▶ Activité: Citez mot pour mot la partie du texte sur la responsabilité médicale comprise entre « La Cour de cassation » et « considérés comme appropriés. », bornes incluses.

▶ Passage du texte:
La Cour d’appel avait écarté les avis médicaux produits par le praticien, en retenant qu’ils se référaient à des recommandations du collège national des gynécologues et obstétriciens français édictées trois mois après la naissance de l’enfant, et n’étaient donc pas pertinentes dès lors que les données acquises de la science doivent s’apprécier à la date de l’événement examiné.
La Cour de cassation casse cependant cet arrêt en énonçant qu’un professionnel de santé est fondé à invoquer le fait qu’il a prodigué des soins qui sont conformes à des recommandations émises postérieurement et qu’il incombe, alors, à des médecins experts judiciaires d’apprécier, notamment au regard de ces recommandations, si les soins litigieux peuvent être considérés comme appropriés.
Cass. 1ère civ., 5 avril 2018, n° 17-15620
Les professionnels de santé et les établissements de santé engagent leur responsabilité en cas de faute, sur le fondement de l’article L. 1142-1, I, alinéa 1er, du code de la santé publique.

▶ Données fournies:
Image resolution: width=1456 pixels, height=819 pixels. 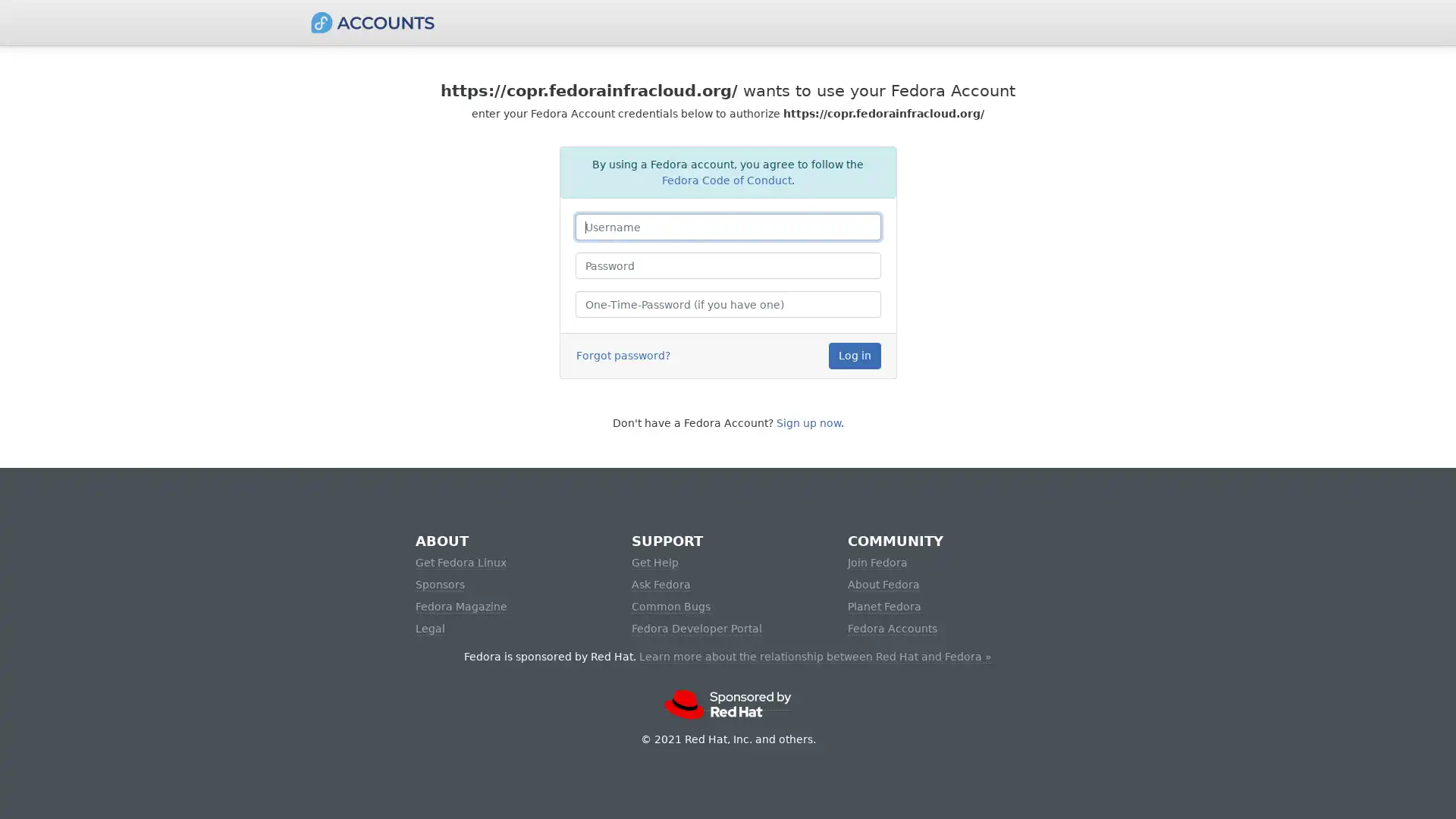 I want to click on Log in, so click(x=854, y=356).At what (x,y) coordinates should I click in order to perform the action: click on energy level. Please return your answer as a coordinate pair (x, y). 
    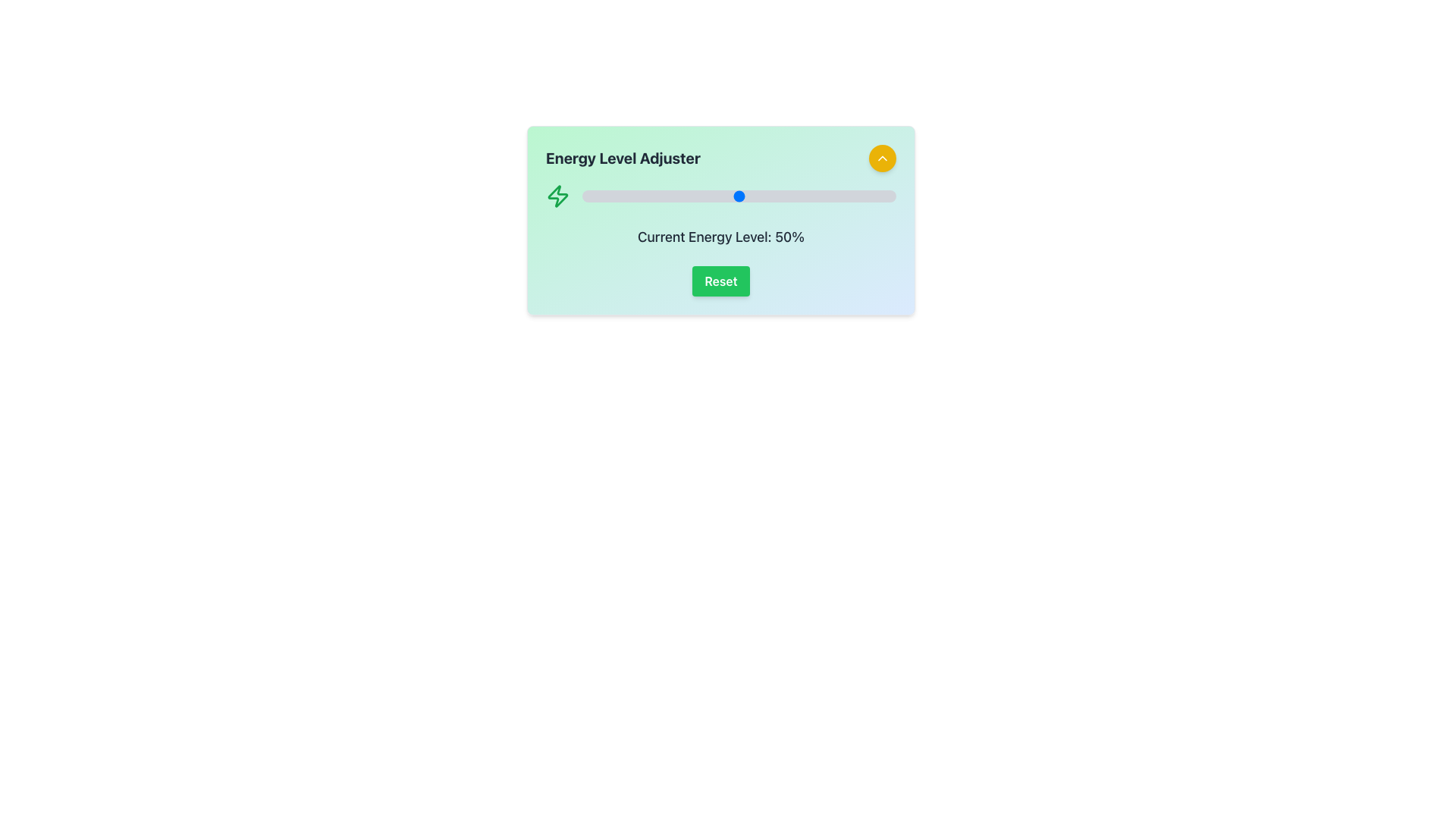
    Looking at the image, I should click on (682, 195).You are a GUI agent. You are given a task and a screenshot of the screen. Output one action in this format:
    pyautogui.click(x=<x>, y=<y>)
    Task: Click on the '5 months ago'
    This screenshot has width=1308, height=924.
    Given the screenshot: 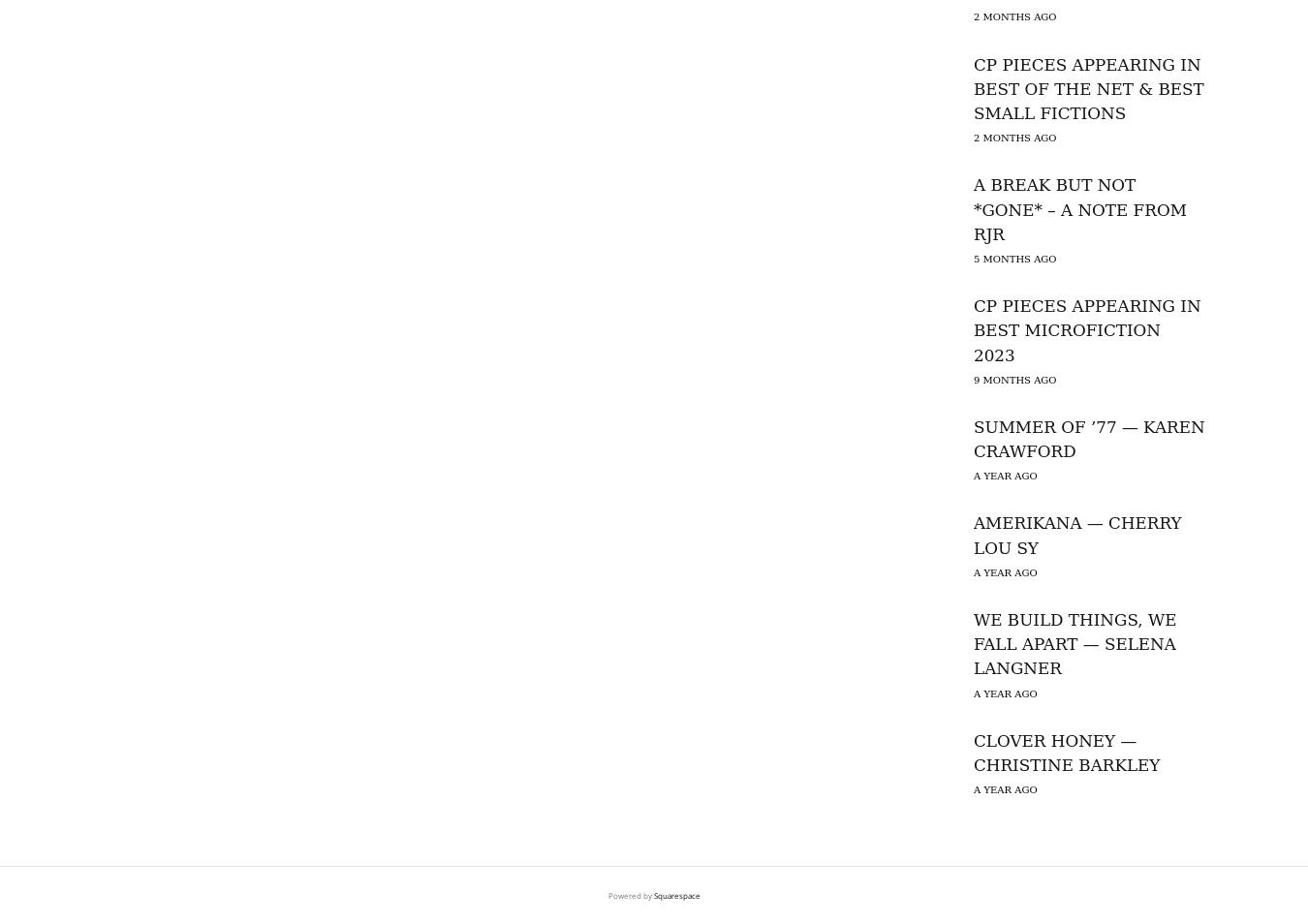 What is the action you would take?
    pyautogui.click(x=1014, y=258)
    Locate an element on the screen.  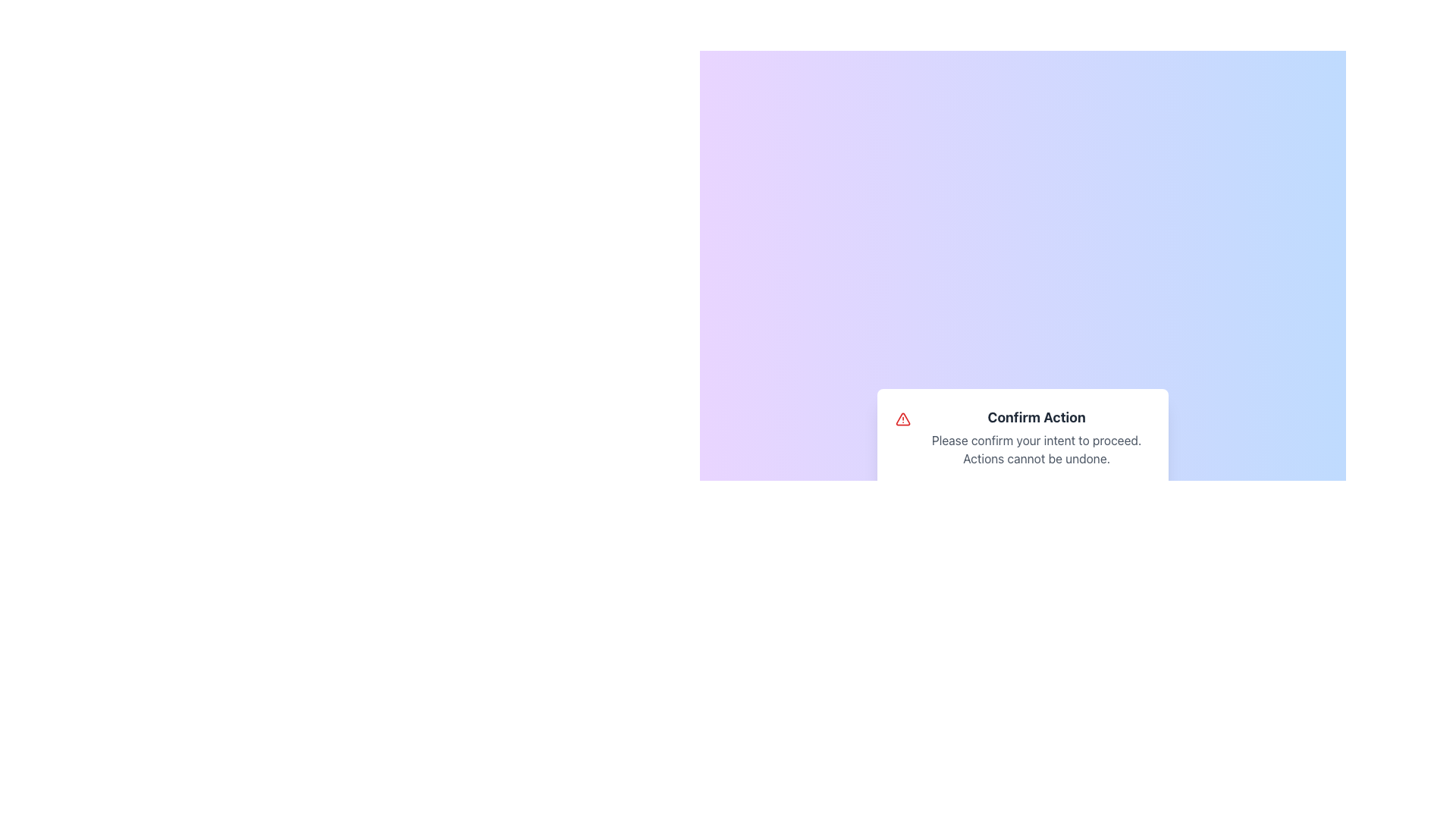
notification from the modal dialog that contains the warning icon and the text 'Confirm Action' with the description 'Please confirm your intent to proceed.' is located at coordinates (1022, 459).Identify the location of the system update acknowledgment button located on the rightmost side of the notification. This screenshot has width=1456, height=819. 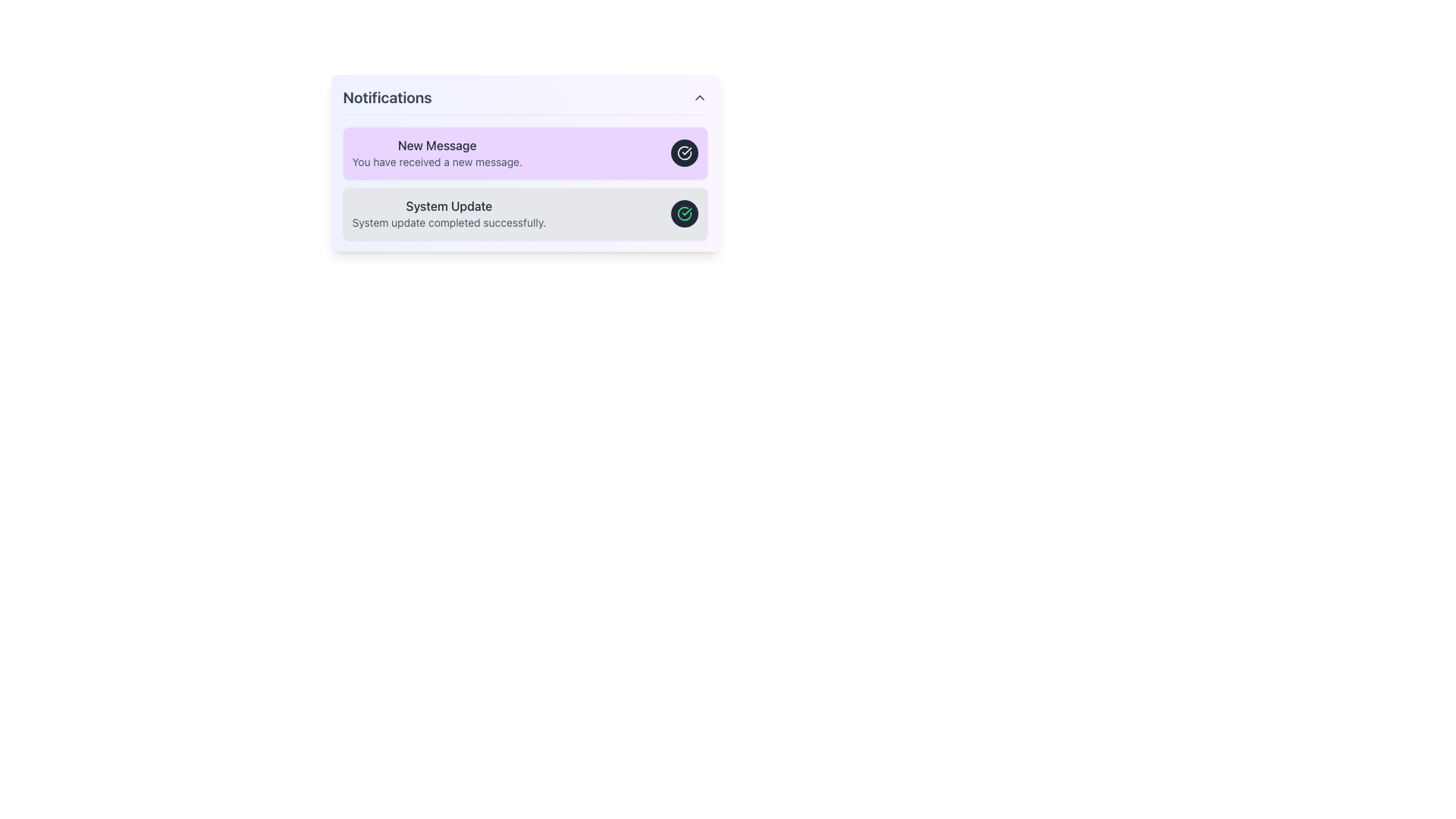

▶ Réponse attendue:
La Cour de cassation casse cependant cet arrêt en énonçant qu’un professionnel de santé est fondé à invoquer le fait qu’il a prodigué des soins qui sont conformes à des recommandations émises postérieurement et qu’il incombe, alors, à des médecins experts judiciaires d’apprécier, notamment au regard de ces recommandations, si les soins litigieux peuvent être considérés comme appropriés.